Cerita Ruslam membuat Gayuh berpikir lebih jauh. Apakah selama ini banyak yang tidak ia ketahui tentang ayahnya? Selama ini, Gayuh mengira bapaknya benar-benar tidak tahu apa-apa tentang tragedi Desa Panggok. Namun semalam, ketika Sanucipto melihat putrinya menyusul ke sawah tempatnya bekerja, ia langsung membawa lari Gayuh dan meninggalkan padi-padi yang sedang ia jaga. Dalam perjalanan, Sanucipto hanya memperingatkan agar Gayuh waspada dan menyiapkan kuda-kuda. Bahkan Sanucipto tahu jalan-jalan setapak yang selama ini Gayuh tidak ketahui, terlepas dari dirinya yang memang jarang pergi ke desa di tengah-tengah Banyuwangi itu.
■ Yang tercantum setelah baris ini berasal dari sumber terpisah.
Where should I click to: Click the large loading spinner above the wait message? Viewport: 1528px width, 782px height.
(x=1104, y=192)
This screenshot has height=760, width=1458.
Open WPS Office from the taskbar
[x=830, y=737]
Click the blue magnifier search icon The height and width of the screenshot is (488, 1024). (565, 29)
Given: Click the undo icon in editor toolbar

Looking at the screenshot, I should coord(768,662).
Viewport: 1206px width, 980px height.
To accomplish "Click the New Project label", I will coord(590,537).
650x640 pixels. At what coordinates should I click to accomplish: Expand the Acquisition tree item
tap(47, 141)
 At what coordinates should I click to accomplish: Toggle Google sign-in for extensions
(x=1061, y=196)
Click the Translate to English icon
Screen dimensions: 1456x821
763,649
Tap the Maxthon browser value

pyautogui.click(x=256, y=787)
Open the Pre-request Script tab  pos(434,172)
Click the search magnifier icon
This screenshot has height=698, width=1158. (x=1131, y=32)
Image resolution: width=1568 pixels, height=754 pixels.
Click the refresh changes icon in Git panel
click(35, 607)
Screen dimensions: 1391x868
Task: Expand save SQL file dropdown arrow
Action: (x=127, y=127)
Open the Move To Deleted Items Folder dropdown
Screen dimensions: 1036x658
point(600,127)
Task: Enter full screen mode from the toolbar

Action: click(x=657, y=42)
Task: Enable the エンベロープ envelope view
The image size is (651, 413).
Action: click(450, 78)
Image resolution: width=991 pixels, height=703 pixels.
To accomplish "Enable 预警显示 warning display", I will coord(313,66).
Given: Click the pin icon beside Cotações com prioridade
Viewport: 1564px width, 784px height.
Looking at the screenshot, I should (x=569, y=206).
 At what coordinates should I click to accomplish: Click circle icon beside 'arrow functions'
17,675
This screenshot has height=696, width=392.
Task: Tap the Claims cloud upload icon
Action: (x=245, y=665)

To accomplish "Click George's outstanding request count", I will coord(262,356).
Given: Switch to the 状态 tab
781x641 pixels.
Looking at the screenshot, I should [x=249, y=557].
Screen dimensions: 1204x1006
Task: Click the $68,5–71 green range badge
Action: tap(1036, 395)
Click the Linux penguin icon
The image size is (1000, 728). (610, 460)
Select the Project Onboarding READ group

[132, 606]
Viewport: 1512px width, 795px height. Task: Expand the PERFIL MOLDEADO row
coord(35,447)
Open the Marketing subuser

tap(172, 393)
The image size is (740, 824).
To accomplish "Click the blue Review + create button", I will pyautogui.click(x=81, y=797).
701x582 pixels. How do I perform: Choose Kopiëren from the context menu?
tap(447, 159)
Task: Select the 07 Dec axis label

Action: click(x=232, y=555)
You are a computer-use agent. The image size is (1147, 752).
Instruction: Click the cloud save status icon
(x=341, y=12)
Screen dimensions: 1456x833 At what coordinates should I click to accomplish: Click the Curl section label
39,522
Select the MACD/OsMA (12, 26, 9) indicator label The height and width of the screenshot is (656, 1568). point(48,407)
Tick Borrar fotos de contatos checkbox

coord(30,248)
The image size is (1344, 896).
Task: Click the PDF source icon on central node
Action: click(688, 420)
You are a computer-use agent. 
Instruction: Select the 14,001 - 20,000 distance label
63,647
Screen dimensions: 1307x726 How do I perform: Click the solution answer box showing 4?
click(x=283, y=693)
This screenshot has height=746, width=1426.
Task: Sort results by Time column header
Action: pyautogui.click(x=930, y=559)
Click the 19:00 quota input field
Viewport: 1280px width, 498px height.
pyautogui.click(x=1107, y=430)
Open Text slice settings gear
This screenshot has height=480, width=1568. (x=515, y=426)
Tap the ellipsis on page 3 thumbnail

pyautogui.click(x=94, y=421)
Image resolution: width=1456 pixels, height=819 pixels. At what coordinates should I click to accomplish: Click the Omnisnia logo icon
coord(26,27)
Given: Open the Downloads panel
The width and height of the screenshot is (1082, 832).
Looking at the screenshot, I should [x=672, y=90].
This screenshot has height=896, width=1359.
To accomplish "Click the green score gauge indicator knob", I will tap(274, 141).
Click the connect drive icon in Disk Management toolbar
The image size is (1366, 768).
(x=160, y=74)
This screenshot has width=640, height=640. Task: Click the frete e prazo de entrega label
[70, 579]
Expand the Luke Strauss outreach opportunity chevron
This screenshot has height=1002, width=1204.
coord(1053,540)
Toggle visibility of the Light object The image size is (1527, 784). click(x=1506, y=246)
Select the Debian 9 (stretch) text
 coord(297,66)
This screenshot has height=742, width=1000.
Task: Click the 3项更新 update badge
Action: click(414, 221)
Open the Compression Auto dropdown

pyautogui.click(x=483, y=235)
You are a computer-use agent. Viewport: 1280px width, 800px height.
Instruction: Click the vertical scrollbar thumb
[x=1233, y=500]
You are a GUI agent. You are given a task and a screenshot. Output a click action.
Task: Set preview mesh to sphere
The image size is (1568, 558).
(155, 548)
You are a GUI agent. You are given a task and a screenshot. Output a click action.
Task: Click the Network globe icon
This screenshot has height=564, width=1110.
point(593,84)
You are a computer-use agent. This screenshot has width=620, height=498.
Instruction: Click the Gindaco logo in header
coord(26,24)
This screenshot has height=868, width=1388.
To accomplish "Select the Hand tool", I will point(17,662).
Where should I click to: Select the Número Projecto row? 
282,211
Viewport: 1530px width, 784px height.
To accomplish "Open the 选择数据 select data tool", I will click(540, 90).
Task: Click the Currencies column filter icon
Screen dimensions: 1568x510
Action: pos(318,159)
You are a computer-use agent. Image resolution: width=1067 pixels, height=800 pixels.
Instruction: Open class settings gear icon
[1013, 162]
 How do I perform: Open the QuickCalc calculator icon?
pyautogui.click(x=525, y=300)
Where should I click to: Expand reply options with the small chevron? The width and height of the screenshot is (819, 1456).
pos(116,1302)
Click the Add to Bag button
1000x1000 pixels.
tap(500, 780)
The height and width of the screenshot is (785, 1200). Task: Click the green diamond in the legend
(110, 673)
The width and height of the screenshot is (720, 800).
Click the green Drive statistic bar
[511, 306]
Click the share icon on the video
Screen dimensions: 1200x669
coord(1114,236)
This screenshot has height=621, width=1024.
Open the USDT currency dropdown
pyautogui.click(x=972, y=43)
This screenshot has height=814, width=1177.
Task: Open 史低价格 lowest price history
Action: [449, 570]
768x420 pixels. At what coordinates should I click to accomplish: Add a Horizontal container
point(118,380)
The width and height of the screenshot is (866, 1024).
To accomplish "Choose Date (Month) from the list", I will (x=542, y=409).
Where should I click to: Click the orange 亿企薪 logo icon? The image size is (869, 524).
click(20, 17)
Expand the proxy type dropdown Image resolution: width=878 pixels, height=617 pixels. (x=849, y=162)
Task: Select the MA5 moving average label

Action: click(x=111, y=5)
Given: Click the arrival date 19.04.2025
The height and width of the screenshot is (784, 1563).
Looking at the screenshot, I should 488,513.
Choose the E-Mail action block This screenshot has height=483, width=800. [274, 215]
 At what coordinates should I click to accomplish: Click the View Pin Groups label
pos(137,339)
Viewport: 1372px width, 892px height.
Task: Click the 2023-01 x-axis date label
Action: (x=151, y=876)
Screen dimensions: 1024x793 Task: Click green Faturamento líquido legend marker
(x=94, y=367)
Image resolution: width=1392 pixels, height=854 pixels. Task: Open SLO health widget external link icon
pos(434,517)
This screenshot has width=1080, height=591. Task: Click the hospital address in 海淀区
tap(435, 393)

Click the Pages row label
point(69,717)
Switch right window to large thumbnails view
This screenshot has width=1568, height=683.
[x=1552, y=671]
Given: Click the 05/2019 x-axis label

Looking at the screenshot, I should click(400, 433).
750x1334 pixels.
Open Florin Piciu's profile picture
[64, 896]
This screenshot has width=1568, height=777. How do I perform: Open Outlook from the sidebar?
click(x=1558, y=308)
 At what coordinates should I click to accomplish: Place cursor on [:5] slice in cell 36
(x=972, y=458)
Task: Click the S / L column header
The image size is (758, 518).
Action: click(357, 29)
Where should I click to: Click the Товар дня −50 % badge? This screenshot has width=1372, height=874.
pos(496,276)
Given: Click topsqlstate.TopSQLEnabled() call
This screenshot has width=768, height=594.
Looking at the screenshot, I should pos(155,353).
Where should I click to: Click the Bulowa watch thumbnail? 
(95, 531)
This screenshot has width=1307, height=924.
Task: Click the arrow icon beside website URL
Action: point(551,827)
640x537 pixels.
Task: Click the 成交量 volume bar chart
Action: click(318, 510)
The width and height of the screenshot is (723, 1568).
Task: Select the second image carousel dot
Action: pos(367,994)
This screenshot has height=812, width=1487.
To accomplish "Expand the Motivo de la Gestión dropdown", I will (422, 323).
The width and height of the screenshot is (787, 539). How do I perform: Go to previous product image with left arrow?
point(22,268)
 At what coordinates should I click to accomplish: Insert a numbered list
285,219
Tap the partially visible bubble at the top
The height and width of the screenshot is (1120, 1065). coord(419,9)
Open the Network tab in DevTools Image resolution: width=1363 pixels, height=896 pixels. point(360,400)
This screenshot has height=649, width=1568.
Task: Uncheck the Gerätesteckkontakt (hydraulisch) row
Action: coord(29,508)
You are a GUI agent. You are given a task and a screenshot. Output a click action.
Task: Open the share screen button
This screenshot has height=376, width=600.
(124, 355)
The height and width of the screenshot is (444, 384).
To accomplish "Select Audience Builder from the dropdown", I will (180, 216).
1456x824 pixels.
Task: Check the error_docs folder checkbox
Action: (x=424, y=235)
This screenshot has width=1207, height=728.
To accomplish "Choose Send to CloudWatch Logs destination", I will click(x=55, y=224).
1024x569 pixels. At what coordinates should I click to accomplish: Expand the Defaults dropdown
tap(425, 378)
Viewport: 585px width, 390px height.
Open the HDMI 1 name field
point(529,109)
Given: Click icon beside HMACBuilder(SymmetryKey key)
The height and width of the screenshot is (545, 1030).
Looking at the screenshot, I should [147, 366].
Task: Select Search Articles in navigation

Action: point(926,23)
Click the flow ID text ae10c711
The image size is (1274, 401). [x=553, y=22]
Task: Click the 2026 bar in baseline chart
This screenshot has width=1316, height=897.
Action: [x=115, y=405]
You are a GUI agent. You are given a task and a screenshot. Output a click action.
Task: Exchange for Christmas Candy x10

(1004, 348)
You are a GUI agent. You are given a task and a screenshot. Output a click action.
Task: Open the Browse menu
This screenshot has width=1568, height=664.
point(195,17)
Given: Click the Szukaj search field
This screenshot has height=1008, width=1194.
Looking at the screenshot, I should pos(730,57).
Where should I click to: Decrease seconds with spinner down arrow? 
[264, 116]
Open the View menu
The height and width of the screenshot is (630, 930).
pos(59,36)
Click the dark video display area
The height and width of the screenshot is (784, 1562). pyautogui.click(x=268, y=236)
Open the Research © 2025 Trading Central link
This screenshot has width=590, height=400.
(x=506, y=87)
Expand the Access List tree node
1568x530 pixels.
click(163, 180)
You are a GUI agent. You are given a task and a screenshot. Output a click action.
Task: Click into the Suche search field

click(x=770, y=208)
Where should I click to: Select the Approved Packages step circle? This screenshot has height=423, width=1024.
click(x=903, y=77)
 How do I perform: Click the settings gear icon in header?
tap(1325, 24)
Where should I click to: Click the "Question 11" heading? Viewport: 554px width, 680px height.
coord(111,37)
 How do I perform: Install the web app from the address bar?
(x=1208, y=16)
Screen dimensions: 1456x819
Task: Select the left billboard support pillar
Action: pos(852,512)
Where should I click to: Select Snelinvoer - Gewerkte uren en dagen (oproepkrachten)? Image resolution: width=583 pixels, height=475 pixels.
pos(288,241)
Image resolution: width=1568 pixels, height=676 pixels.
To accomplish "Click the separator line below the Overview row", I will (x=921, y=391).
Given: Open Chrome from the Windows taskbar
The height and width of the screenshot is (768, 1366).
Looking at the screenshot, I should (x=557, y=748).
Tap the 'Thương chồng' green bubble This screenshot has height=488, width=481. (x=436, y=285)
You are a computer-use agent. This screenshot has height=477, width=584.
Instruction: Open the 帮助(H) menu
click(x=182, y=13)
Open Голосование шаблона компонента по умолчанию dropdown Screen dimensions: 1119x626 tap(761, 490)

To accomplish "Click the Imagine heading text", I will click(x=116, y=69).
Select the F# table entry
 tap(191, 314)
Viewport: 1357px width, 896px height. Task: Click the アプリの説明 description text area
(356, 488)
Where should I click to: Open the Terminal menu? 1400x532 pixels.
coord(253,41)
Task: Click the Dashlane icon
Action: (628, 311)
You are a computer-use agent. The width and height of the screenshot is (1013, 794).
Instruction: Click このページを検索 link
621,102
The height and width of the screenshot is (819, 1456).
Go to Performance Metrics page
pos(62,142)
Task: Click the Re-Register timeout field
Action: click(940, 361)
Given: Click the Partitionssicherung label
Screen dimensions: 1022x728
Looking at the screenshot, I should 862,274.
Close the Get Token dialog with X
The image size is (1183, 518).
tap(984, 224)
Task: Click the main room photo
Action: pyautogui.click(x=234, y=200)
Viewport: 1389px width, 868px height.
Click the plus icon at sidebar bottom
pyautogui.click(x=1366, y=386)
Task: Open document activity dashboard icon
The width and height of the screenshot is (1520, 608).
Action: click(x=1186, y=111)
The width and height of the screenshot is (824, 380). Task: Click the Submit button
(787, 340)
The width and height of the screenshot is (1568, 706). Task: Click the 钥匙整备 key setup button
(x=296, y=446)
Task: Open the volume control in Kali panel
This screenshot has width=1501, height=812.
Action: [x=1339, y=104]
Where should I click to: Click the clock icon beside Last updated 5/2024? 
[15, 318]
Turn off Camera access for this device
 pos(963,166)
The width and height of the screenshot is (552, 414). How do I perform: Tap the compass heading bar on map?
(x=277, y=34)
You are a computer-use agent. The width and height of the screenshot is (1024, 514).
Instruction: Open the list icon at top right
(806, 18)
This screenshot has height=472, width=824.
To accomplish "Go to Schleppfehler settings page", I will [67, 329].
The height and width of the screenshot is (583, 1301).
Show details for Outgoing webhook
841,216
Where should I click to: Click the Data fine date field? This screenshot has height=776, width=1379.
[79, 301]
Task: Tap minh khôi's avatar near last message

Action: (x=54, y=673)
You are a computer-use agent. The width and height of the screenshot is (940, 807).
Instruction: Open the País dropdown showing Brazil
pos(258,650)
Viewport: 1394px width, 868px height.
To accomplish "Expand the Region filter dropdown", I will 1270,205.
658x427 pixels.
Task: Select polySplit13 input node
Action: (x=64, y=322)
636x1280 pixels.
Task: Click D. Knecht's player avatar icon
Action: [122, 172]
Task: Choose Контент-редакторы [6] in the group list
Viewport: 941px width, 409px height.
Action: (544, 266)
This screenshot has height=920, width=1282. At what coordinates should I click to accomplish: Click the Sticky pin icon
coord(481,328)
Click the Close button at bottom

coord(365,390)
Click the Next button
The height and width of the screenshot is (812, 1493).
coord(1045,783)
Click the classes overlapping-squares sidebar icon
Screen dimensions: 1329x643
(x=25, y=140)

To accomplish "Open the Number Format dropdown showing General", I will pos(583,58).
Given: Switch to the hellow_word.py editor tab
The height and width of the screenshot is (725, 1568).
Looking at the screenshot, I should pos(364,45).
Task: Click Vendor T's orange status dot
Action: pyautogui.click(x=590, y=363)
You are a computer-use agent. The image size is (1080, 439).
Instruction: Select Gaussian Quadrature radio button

“Meski tidak begitu jelas, semalam saya melihat Mbak Gayuh berkelahi dengan hebat. Saya tidak menyangka. Biasanya Mbak Gayuh berjalan dengan anggun he-he.”
Gayuh tersenyum, tersipu malu. Selama ini ia memang tak pernah memperlihatkan keliahaiannya dalam bersilat. Sejak kecil, Gayuh sudah dilatih ilmu bela diri, memanah, dan berburu. Kata kakeknya, sebagai warga minoritas, selain harus selalu berbuat kebajikan, juga harus bisa apa pun sendiri. Termasuk menjaga diri sendiri, dan mampu bertahan hidup di alam liar. Setelah bertahun-tahun, Gayuh kini mengerti apa yang dimaksud sang kakek.
“Ada, Rus. Ada tanda silang di pohon jambu dekat rumah. Apa lagi yang kamu ketahui?” Yudha terus mencecar pertanyaan.